My French is rubbish. I blame my language unfriendly British 80s education.

I grew up in a time when language was taught like history and equally poorly, with emphasis on grammar and form and less on actually speaking the thing (my analogy with history is that I recall it all being a series of facts and not enough on why history matters, how it forms and moulds societies and why mistakes of the past are probably going to happen again – people are people). So give me a French newspaper and I can follow it pretty well, but when confronted by having to perform anything but the most basic conversation my mouth remains open and silent like a dead goldfish and I begin to panic.

Especially when I did not expect it – as I found out this weekend when I arrived in Ottawa. I had booked what seemed a well located hotel for the meetings I am here to attend and was greeted by a smiling young lady at reception, just what I needed after 13 hours travelling. And then she ruined it by talking to me in French. Weirdly, I almost never get that from hotel staff in Brussels, but then I had managed to book on the Quebec side of the river, so I should have expected it. Because I am not in Ottawa, I’m in Gatineau.

I should also be used to this as well – I mean I was born in Gateshead and ask anyone born up there it matters which side of the Tyne you come from. You share the river, but you are a different palace, if only separated by only a few minutes walking across the bridge. It reminds me of the New Year holiday we spent a few years ago which was in an old canal workers cottage (obviously?) on the edge of the canal. If you ran along the towpath to the left of the front door very soon you came to a viaduct across a flat valley (or is it an aqueduct since it carries a canal as well as a path? Too confusing for today… Let’s ignore that for now). Anyway, as you go out onto the duct thing you have a cheerful sign telling you that you are now going into Wales. In Welsh first of course on the English side and vice versa on the other side. Personally I didn’t see the point of a sign like this in what is almost the middle of nowhere but there you go. I’m sure the makers of signs are rubbing their hands together in anticipation of a possible ‘Yes’ in the Scottish independence referendum later in the year for all extra signs they are going to have to put up to show that somehow we are now different from each other having got along perfectly well with our own cultural identities for the last few hundred years without needing to be political about it.

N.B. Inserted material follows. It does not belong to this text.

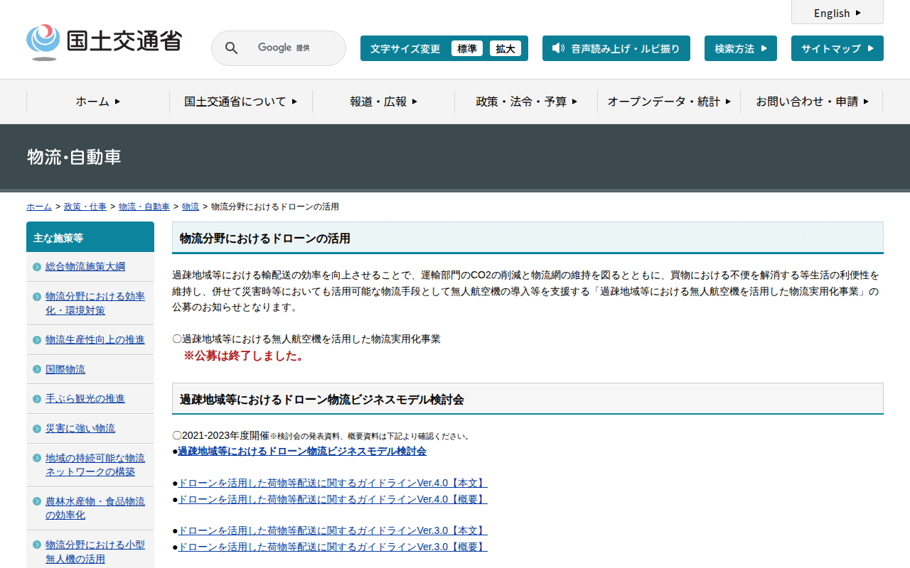Click the 物流・自動車 breadcrumb link
Image resolution: width=910 pixels, height=568 pixels.
[144, 207]
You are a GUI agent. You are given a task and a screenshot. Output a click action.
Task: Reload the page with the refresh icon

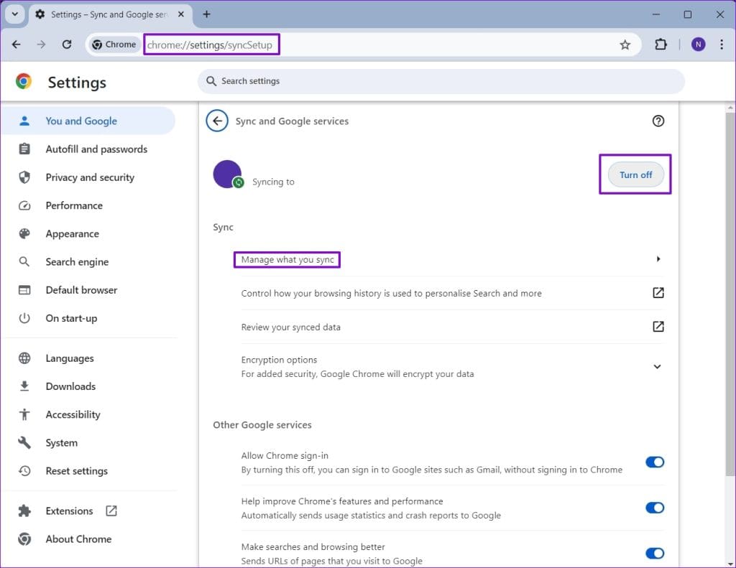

My problem with my current location, and my lack of decent language skills, is that I want to talk to people here the way they want to. I want to pronounce the place names correctly. It shows respect and makes me feel less stupid, in the way I know visitors to the UK feel when their English is not very good – or even if it is – they fall victim to the level of ridiculous irregularity and inconsistency in my language, especially when applied to place names. Even the English cannot agree who to pronounce Shrewsbury and as far as I am concerned there is no ‘r’ in Newcastle. But hey, I can feel that by Northern blood is rising so I’d better stop before I start campaigning for the reinstatement of Northumbria as a separate country (which I will rule from my fortress of Bamburgh Castle. Ah the dreams of the eight year old fantasist never truly die).

So apologies to my lovely Canadian hosts with my paucity of language skills. Be patient with me and I’ll get there in the end. Or I will just smile and make a quick exit before it becomes too embarrassing.